EXERCISE DESCRIPTION: Please repeat exactly the lines below from the one containing "The width and height of the screenshot is (644, 362)." down to the one containing "This screenshot has width=380, height=500.", both included, and nothing else.

SUPPLIED RECORDS:

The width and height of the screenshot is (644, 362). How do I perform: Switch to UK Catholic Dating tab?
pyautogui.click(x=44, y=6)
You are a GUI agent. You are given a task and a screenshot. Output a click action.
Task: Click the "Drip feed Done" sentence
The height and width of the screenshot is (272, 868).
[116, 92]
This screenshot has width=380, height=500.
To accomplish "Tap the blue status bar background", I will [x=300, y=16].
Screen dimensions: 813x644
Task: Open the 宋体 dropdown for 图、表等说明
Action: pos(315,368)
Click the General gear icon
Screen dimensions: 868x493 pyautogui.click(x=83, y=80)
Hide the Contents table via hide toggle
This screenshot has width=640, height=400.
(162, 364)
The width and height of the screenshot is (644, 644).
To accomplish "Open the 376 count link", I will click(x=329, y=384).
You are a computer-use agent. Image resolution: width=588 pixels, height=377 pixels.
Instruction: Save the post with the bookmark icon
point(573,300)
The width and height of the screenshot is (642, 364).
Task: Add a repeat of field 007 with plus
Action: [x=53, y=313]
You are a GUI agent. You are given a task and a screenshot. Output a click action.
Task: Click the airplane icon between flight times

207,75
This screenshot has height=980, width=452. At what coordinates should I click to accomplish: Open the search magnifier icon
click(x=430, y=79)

* * *

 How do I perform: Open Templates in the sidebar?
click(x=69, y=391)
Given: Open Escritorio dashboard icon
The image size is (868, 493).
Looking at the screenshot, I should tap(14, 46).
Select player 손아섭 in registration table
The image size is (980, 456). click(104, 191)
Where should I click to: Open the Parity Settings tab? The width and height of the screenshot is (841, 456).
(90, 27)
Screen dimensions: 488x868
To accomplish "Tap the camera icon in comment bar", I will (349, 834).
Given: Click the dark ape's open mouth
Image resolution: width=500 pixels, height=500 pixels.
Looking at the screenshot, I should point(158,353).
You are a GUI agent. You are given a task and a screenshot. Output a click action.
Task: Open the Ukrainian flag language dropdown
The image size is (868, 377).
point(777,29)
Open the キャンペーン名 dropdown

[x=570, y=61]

==

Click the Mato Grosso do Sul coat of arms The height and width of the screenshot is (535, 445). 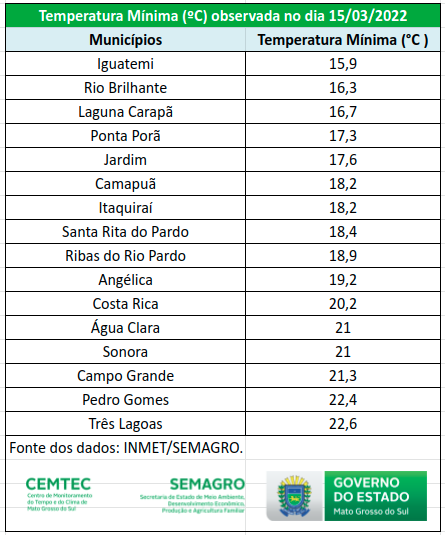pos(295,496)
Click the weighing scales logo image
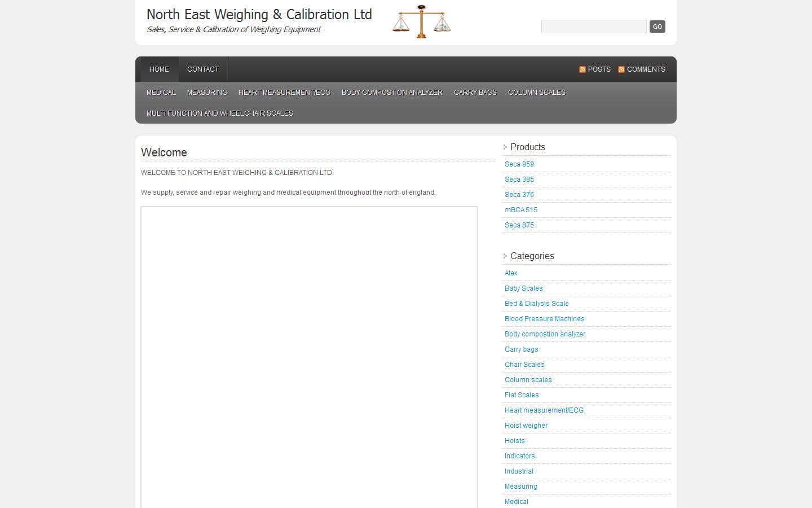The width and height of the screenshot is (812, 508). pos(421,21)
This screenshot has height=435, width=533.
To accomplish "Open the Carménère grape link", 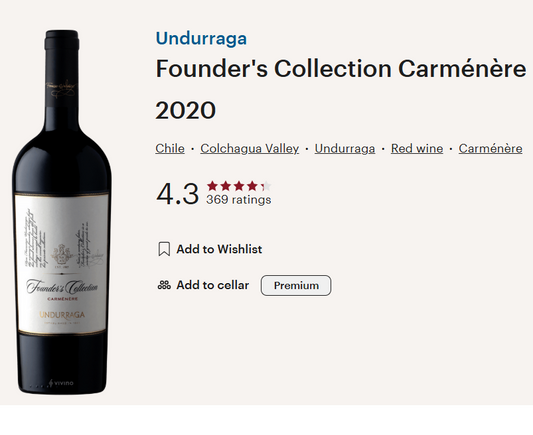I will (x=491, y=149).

TASK RESULT:
The width and height of the screenshot is (644, 362). How do I perform: Switch to UK Catholic Dating tab?
pyautogui.click(x=44, y=6)
You are a GUI agent. You are given a task and a screenshot. Output a click action.
Task: Click the "Drip feed Done" sentence
The height and width of the screenshot is (272, 868).
[116, 92]
This screenshot has width=380, height=500.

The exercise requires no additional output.